How Hospitals Earn the Designation
Getting certified is not quick. Baby-Friendly USA, the organization that oversees the program domestically, requires hospitals to complete a four-phase process. The first phase is a learning stage where the facility registers and studies what the standards require. Next comes planning, where the hospital develops a detailed roadmap using an online toolkit. The third phase is implementation, during which staff are trained, policies are rewritten, and quality improvement efforts continue until every standard is met. Only after all of that does the hospital invite an assessor for an on-site evaluation.
The entire process can take several years depending on how much a facility’s existing practices need to change. Designation is not permanent; hospitals must demonstrate continued compliance to maintain their status.
Does It Actually Improve Breastfeeding Rates?
Yes, and the effect is substantial. A systematic review and meta-analysis found that infants born in Baby-Friendly hospitals were 77% more likely to be exclusively breastfed at three months compared to infants born in non-designated facilities. At three to six months, the likelihood was 82% higher. These are large differences, and they hold up across multiple studies and countries.
The gains likely come from the combined effect of the Ten Steps rather than any single practice. Skin-to-skin contact triggers hormonal responses that support milk production. Rooming-in lets you feed on demand, which establishes supply. Removing formula samples eliminates a common reason parents stop breastfeeding early. Staff training means the people around you during a vulnerable time actually know how to help.
What About Parents Who Choose Formula?
One of the most common concerns about Baby-Friendly hospitals is that parents who want or need to use formula will feel pressured or unsupported. The American College of Obstetricians and Gynecologists has addressed this directly: each woman is uniquely qualified to decide whether exclusive breastfeeding, mixed feeding, or formula feeding is optimal for her and her baby.
Baby-Friendly hospitals are required to provide breastfeeding education and support, but the 2018 revisions to the initiative emphasized respecting informed parental choice. If you decide after learning about the options that formula is the right path, the hospital should support that decision. Formula is available for medical indications and for parents who request it after receiving information about infant feeding. What changes in a Baby-Friendly hospital is how formula is marketed, not whether it exists. The restriction is on promotional materials and free samples from manufacturers, not on access to formula when you need or want it.

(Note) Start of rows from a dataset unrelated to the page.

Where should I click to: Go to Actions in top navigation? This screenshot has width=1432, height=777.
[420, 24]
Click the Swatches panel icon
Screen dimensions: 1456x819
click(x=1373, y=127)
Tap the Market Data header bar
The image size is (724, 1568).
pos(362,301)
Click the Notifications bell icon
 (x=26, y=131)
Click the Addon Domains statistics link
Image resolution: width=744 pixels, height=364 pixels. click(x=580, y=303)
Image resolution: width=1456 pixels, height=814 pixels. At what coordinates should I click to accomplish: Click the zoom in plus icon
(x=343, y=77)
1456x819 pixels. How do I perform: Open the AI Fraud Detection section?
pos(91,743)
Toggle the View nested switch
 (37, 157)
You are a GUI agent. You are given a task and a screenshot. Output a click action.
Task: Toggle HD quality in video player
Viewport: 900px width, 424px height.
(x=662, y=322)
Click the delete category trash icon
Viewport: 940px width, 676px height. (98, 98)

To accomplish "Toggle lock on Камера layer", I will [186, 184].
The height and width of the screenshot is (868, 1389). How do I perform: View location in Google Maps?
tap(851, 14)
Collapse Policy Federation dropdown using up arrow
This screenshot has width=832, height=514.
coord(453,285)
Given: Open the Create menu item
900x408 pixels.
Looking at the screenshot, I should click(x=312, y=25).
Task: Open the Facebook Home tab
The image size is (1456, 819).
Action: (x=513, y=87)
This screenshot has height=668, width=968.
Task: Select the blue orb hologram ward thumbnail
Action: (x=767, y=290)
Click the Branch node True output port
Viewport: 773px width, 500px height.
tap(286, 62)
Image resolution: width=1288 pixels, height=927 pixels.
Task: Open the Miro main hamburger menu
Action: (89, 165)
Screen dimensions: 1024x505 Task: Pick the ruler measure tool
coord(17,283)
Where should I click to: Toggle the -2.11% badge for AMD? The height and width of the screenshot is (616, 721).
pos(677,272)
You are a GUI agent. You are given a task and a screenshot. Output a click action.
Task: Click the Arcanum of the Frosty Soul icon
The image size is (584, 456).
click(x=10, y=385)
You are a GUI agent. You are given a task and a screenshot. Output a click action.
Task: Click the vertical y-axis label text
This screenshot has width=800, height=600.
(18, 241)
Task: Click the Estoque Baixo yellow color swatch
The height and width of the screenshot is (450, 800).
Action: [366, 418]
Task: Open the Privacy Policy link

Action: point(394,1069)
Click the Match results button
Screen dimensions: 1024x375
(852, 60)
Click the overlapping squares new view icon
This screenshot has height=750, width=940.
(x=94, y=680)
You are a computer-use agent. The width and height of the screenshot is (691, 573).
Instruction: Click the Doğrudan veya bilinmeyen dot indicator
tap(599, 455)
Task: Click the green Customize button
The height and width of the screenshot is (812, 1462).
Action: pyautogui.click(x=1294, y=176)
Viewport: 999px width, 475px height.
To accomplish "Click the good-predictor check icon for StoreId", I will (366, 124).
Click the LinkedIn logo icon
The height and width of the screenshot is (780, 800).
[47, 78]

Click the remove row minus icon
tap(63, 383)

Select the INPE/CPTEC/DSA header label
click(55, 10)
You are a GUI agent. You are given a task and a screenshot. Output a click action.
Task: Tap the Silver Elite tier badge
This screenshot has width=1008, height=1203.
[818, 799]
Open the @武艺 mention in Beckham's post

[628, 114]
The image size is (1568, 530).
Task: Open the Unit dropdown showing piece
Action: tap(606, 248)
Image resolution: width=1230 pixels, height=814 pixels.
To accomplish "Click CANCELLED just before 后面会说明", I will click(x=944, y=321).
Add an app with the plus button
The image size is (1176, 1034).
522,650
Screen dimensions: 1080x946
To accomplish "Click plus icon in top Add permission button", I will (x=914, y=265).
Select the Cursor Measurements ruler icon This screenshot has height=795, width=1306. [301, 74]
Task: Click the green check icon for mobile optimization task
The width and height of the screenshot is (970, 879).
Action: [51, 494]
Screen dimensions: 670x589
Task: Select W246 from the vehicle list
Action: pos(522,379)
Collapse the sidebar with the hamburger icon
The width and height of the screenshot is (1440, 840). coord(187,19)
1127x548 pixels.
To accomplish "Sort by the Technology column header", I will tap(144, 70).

How to Find a Baby-Friendly Hospital
Baby-Friendly USA maintains a searchable directory of all designated facilities on its website. Coverage varies significantly by state. Mississippi, for example, has enough designated hospitals to cover more than 50% of births statewide, while other states have far fewer options. If you’re choosing where to deliver and breastfeeding support matters to you, checking the directory early in pregnancy gives you time to confirm your insurance covers a designated facility in your area.
Even if you don’t deliver at a Baby-Friendly hospital, knowing what the Ten Steps include gives you a framework for asking questions during hospital tours. You can ask about skin-to-skin policies, rooming-in practices, lactation consultant availability, and whether formula company materials are distributed on the ward. Many hospitals follow some of the steps without pursuing formal designation.